1–7 December 2019.

Esther 1–2 (click to read).

The great church Reformer Martin Luther wished that the Book of Esther had never been written. Esther is a historical novel that raised a lot of difficulties for the Jewish community and even more problems for Christians. That’s because unlike many other Bible stories, the Book of Esther doesn’t really have any great heroes or role models for us, and it doesn’t paint a picture of an ideal world. Instead it describes in very realistic ways how difficult it is to live as oppressed or marginalized people, and how difficult it is for such people to escape from their situations.

We see the first example of this in chapter 1. Even though Vashti is a queen, that doesn’t mean she is free to do what she wants. She lives in a male-dominated culture where she is controlled, ordered around, and told what to do. As the men in the king’s court make clear in verse 18 and 20, it doesn’t matter whether a woman is living in a poor home or a great palace she should always be controlled by a man. The king even puts his royal authority behind this view decreeing in v. 22 to all women that in every home of the empire “every man should be master in his own house.”

Trapped in this male dominated system, Vashti tries to push back. She resists the king’s command, she takes a stand, and she refuses to be bossed around.
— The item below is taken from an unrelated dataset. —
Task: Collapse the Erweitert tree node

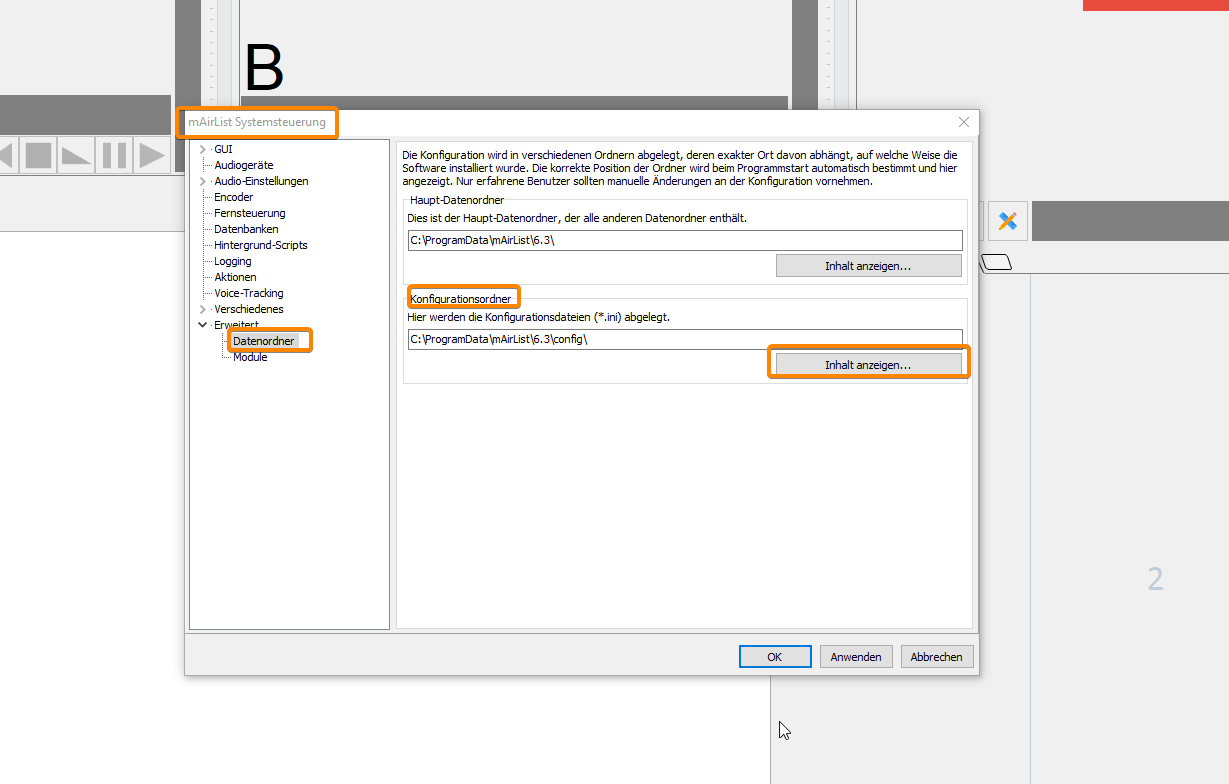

She refuses to be treated like an object and instead bravely stands up to the power that is controlling her life. That courageousness is impressive, even inspiring. The problem is that it doesn’t work. Instead of successfully pushing back against the system, Vashti is destroyed by it. She is stripped of her title and thrown out, never to appear in the story again.
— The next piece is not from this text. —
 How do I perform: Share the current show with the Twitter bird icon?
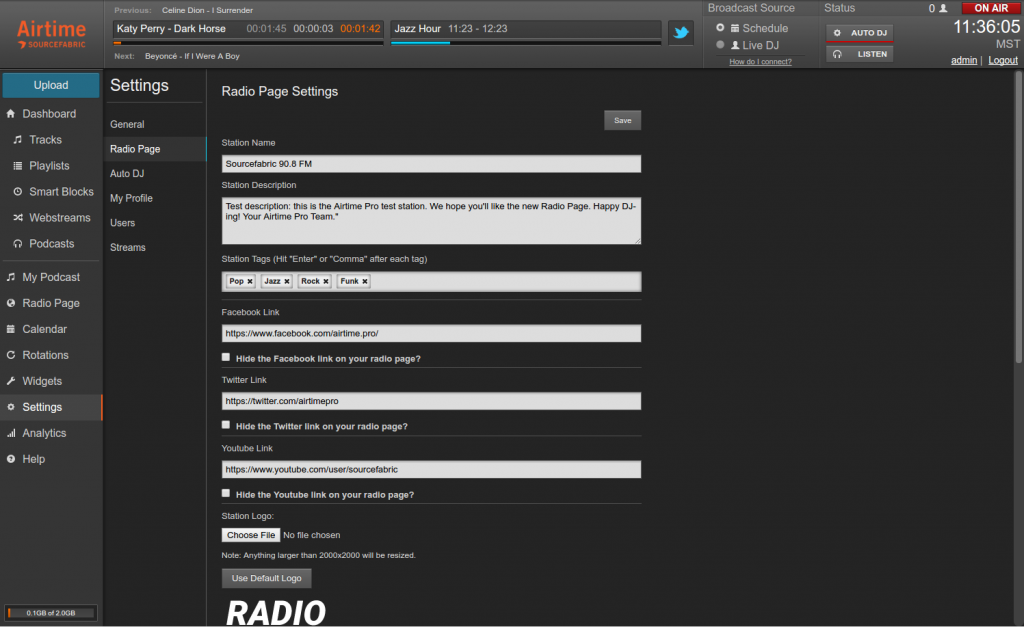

Over the last few months we have watched the way our friends in Hong Kong have suffered under Chinese pressure. We have watched as so many have followed Vashti’s example and have bravely decided to take a stand against that pressure. That is truly admirable and inspiring, and it has touched the hearts of people around the whole world. But sadly for the people in Hong Kong, their experience has also been similar to Vashti’s. By standing up to unfairness, they have suffered even greater hurt and violence, and even greater injustices.
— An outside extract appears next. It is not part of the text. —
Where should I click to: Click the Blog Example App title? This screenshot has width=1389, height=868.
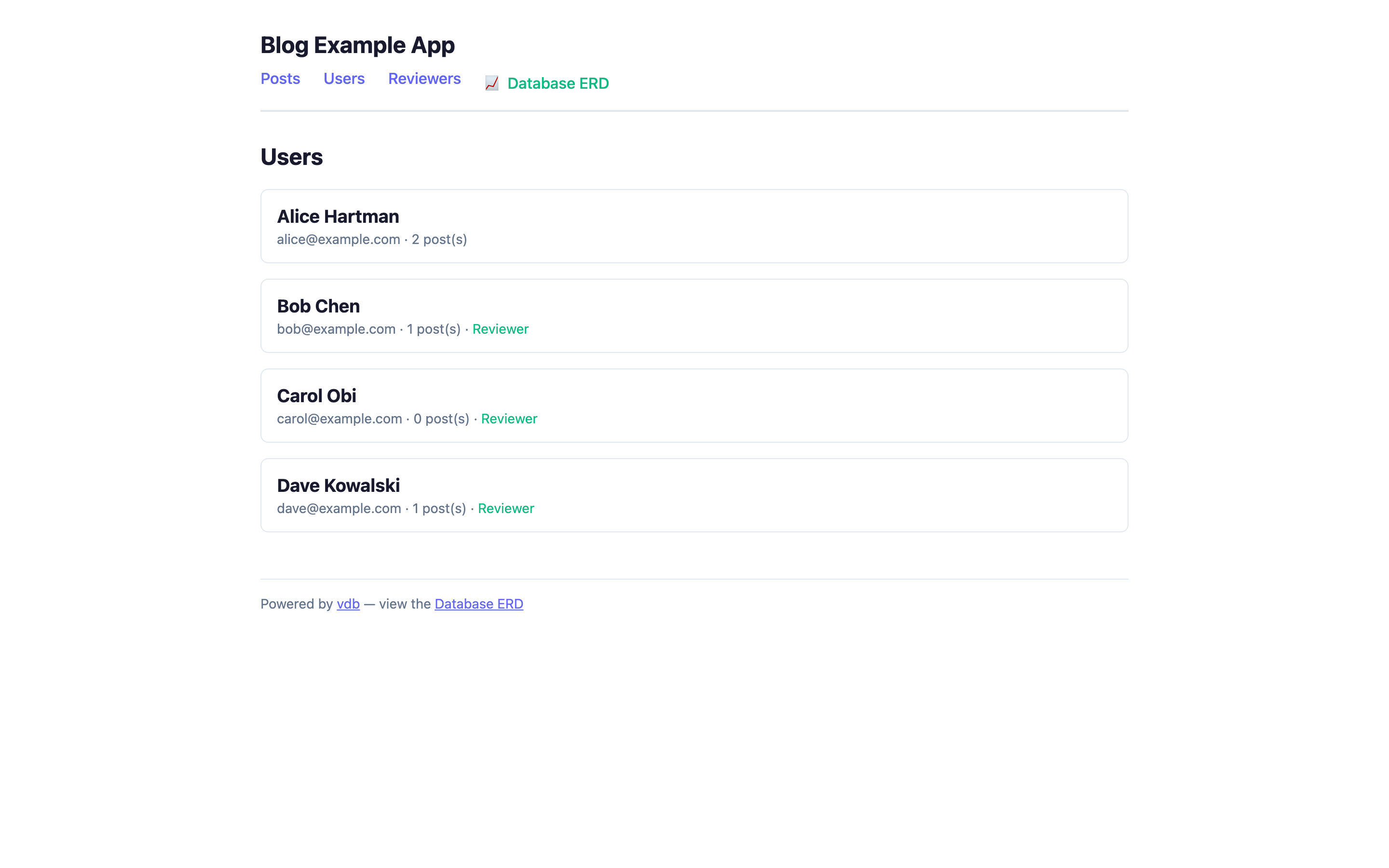coord(357,45)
There is no happy ending to Vashti’s story. Instead it’s a frightening reminder to us that in our broken world sometimes when we push back against what is wrong we too just end up suffering even more. That can happen in our society and in our personal relationships too. That doesn’t mean we should give up on doing what is right. It just reminds us how incredibly difficult it can be to solve the conflicts we are stuck in, how carefully we need to plan are actions, and how urgently we need God’s wisdom and protection to guide us.